Task to carry out ▸
Using the text about the book "African Catholic," answer these:
(a) At which university did Achille Mbembe give the public lecture that is quoted?
(b) At which university is Elizabeth Foster a historian?
(c) Since what decade has Christianity expanded rapidly in Africa?

— start of Excerpted text —

Many African thinkers and scholars have come to hold that as a fact.

In one of his public lectures at the University of the Witwatersrand, Cameroonian philosopher, political theorist and public intellectual Achille Mbembe uttered;

“The Devil, it must be remembered, is an import that came to Africa with missionaries and colonialism, before that he is a character that was totally unknown to us.”

But, a few discourses had examined what happened to missions at the end of the formal empire.

It’s a compelling subject because Christianity has expanded rapidly in Africa since the 1960s. Africa now exports clergy to Europe, a striking reversal from colonial times.

A new book “African Catholic: Decolonisation and the Transformation of the Church”, by Tufts University historian Elizabeth Foster looks to explain this.

Described as a ground-breaking history of how Africans in the French Empire embraced both African independence and their Catholic faith during the upheaval of decolonisation, leading to a fundamental reorientation of the Catholic Church, the book examines how French imperialists and the Africans they ruled imagined the religious future of French sub-Saharan Africa in the years just before and after decolonisation.

The story encompasses the political transition to independence, Catholic contributions to black intellectual currents, and efforts to alter the church hierarchy to create an authentically “African” church.

Foster recreates a Franco-African world forged by conquest, colonisation, missions, and conversions ― one that still exists today. We meet missionaries in Africa and their superiors in France, African Catholic students abroad destined to become leaders in their home countries, African Catholic intellectuals and young clergymen, along with French and African lay activists.

All of these men and women were preoccupied with the future of France’s colonies, the place of Catholicism in a postcolonial Africa, and the struggle over their personal loyalties to the Vatican, France, and the new African states.

Having served as the nuncio to France and the Vatican’s liaison to UNESCO in the 1950s, Pope John XXIII understood as few others did the central questions that arose in the postwar Franco-African Catholic world: Was the church truly universal? Was Catholicism a conservative pillar of order or a force to liberate subjugated and exploited peoples? Could the church change with the times?

He was thinking of Africa on the eve of Vatican II, declaring in a radio address shortly before the council opened,

“Vis-à-vis the underdeveloped countries, the church presents itself as it is and as it wants to be: the church of all.”

Foster(EF) recently had an interview with Laura Seay (LS) of the Washington Post where they spoke about her new book.

Here is an excerpt;

Laura Seay: “African Catholic” is in many ways groundbreaking. Why did you choose this topic?

Elizabeth Foster: Many scholars have explored whether European missionaries in Africa prepared the way for colonial rule ⁠ — but few examine what happened to missions at the end of formal empire. It’s a compelling subject because Christianity has expanded rapidly in Africa since the 1960s. Africa now exports clergy to Europe, a striking reversal from colonial times.

— end of Excerpted text —
— start of Dataset content —

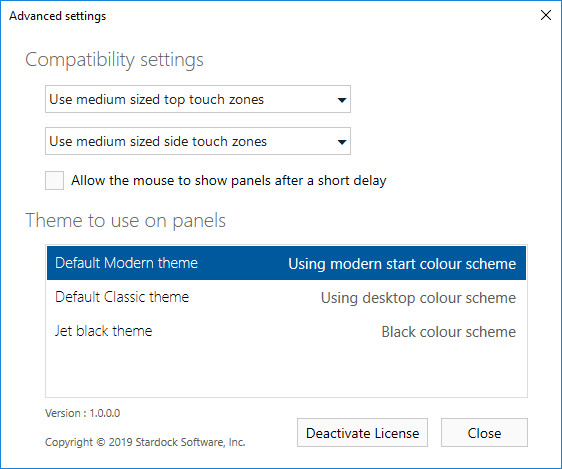
Task: Open the top touch zones dropdown
Action: (198, 99)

— end of Dataset content —

Result for this task ▸
(a) The University of the Witwatersrand
(b) Tufts University
(c) The 1960s